Bruno Coelho herdou a '10' do amigo e ex-companheiro de equipa, Ricardinho

— Sente que, neste momento, a Seleção Nacional de futsal é o expoente máximo do desporto português?
 — Sim, somos um exemplo a seguir. Todas as pessoas que falam da nossa equipa dizem que somos únicos, pela forma como nos entregamos ao jogo, em que cada um ajuda o outro dentro da quadra. Podemos não ter tanta qualidade individual como um Brasil, mas aquilo que o nosso coletivo dá ao jogo, penso que nenhuma seleção consegue imitar e é por isso que temos este ciclo de jogos sem perder há sete anos. 

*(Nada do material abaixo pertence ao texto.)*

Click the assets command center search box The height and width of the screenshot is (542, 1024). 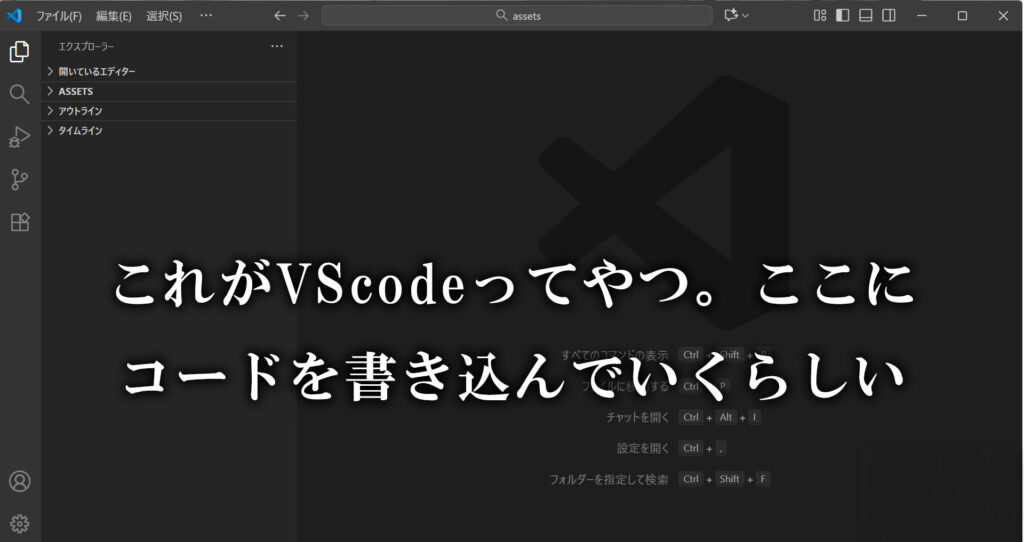tap(517, 15)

— O grupo está confiante na revalidação do título mundial obtido em 2021? 
— Nós criámos um problema. O mister Jorge Braz disse-nos que estamos a defender o que ganhámos e isso tem de ser um motivo de orgulho. Sendo ambicioso, posso colocar a fasquia lá em cima. Acredito que é possível ser bicampeão mundial, mesmo com esta juventude, pois alguns são campeões europeus de clubes [Diogo Santos e Bernardo Paçó ao serviço do Sporting] e outros a nível de seleções [Lúcio Rocha nos sub-19], o que demonstra que estamos no caminho certo para sermos cada vez mais felizes. 

Bruno Coelho acredita ser possível repetir o feito de 2021FPF

— Com 36 anos, o Mundial-2024 será a sua última competição por Portugal?
 — Não sei... nem sei se vou ser convocado para essa competição. Sinto-me bem, capaz e vou estar disponível. Caberá ao selecionador tomar essa decisão, porque eu não vou renunciar. 

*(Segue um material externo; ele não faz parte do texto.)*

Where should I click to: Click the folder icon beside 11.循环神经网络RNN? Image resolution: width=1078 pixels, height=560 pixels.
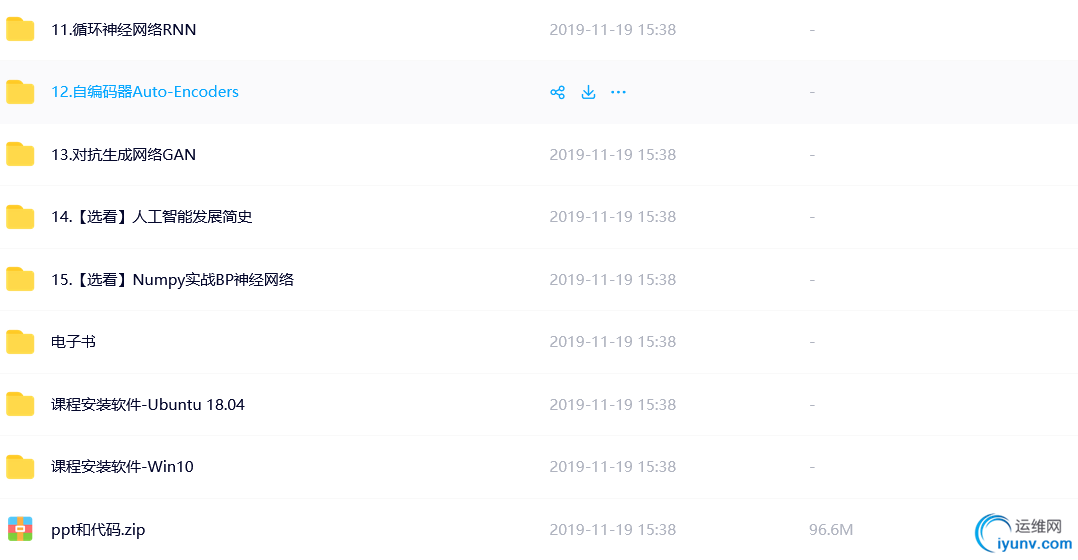(20, 30)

— Olhando para o seu percurso, que memórias guarda da passagem pelos franceses do ACCS em 2020/2021?
 — Infelizmente, não correu da maneira que queríamos. A nível interno, vencemos o campeonato, mas houve vários problemas. A duas jornadas do fim, o nosso treinador nem queria jogar, mesmo para castigar o presidente do clube. Tivemos inúmeras conversas, reuniões sobre a falta de pagamento de salários…

 — E no futsal deverá ser ainda mais preocupante, porque os rendimentos não são equiparados aos de futebol de 11… —Essa falta de pagamento obriga-te a mexer de outra forma. Conversei com o Ricardinho, que era meu companheiro de equipa, e disse-lhe que estava farto, que queria voltar para Portugal e ele pedia-me calma, dizendo que as coisas iam resolver-se.

« O ACCS Paris ainda não pagou o que me deve»

A primeira experiência no estrangeiro de Bruno Coelho ainda deixa marcas. Tido como um projeto milionário, o emblema francês do ACCS Paris acabou por ser punido com a descida de divisão, fruto de irregularidades económicas e incumprimentos salariais com o plantel e o staff, o que levou o internacional português a mudar-se, no verão de 2021, para os italianos do FF Nápoles. Entretanto, Bruno Coelho até já regressou a Portugal e ao Benfica, mas as contas ainda não estão saldadas... «Isso já é outra conversa [risos]. Infelizmente, não pagaram a mim e aos meus companheiros», conta o experiente ala de 36 anos, esperando que estas situações não se repitam: «Isto também é um assunto para a Federação Francesa e para a FIFA, que não devem estar apenas atentos a nível de seleções quando os jogadores não cumprem os requisitos para serem naturalizados. É preciso fazer algo também nesse tipo de clubes, que dizem que dão coisas e depois não dão.»

O regresso inesperado ao Benfica

Depois de duas temporadas no estrangeiro, Bruno Coelho recebe o convite «inesperado» para regressar ao Benfica no mercado de transferências do verão de 2022. «Não estava à espera e surgiu numa altura que eu já estava cansado de estar lá fora, longe da família, do meu filho, da minha casa», recorda o capitão dos encarnados, que admite ter encontrado um contexto «difícil» no regresso, marcado, sobretudo, pela hegemonia sem precedentes do Sporting a nível interno. «Foi um bocado diferente, porque o clube não vencia um troféu há três anos e tive de me adaptar a uma rotina e a um ambiente diferentes. Tivemos de arrumar a casa, juntamente com os outros jogadores e staff técnico. O nosso campeonato não se resume a ganhar apenas ao Sporting. Nós entramos em todos os jogos com a ambição de vencer títulos», diz. 
Sobre a final four da Liga dos Campeões, que vai reunir, além das águias, Barcelona, Palma Futsal, o atual detentor do título, e Sporting, Bruno Coelho «acredita» na glória europeia, mas remete esse pensamento apenas para maio do próximo ano.